Data for the task ::
★ ★ ★ ★
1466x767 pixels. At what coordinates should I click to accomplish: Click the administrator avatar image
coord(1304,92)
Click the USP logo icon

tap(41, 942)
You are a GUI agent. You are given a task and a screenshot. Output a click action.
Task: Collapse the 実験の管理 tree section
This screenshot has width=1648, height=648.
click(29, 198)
★ ★ ★ ★
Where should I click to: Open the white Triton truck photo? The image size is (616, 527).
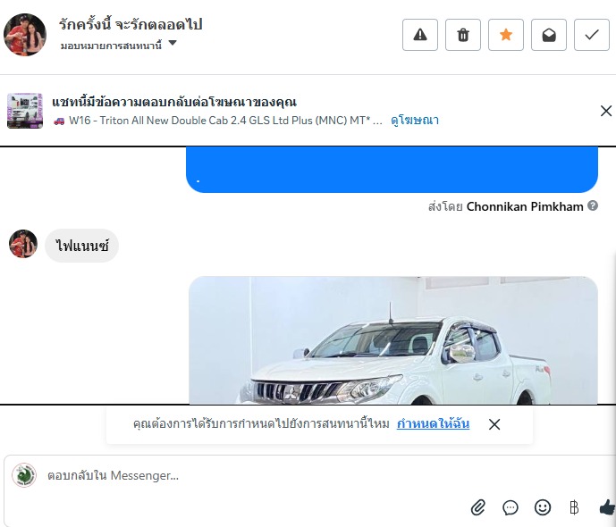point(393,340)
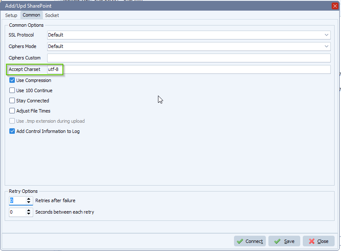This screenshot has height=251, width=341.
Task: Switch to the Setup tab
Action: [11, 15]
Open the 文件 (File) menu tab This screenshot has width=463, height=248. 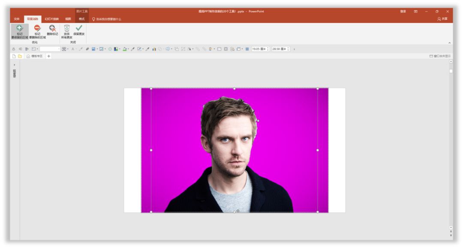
★ ★ ★ ★
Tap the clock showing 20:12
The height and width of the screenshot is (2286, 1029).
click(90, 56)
★ ★ ★ ★
Stated goal :: Rewrite the listing as a Markdown table with the columns Row and Listing line, starting at the line that contains "Click the USP logo icon" and stopping after the line that contains "click(29, 198)". Leave out any blank lines.

Solution ::
| Row | Listing line |
|---|---|
| 1 | Click the USP logo icon |
| 2 | tap(41, 942) |
| 3 | You are a GUI agent. You are given a task and a screenshot. Output a click action. |
| 4 | Task: Collapse the 実験の管理 tree section |
| 5 | This screenshot has width=1648, height=648. |
| 6 | click(29, 198) |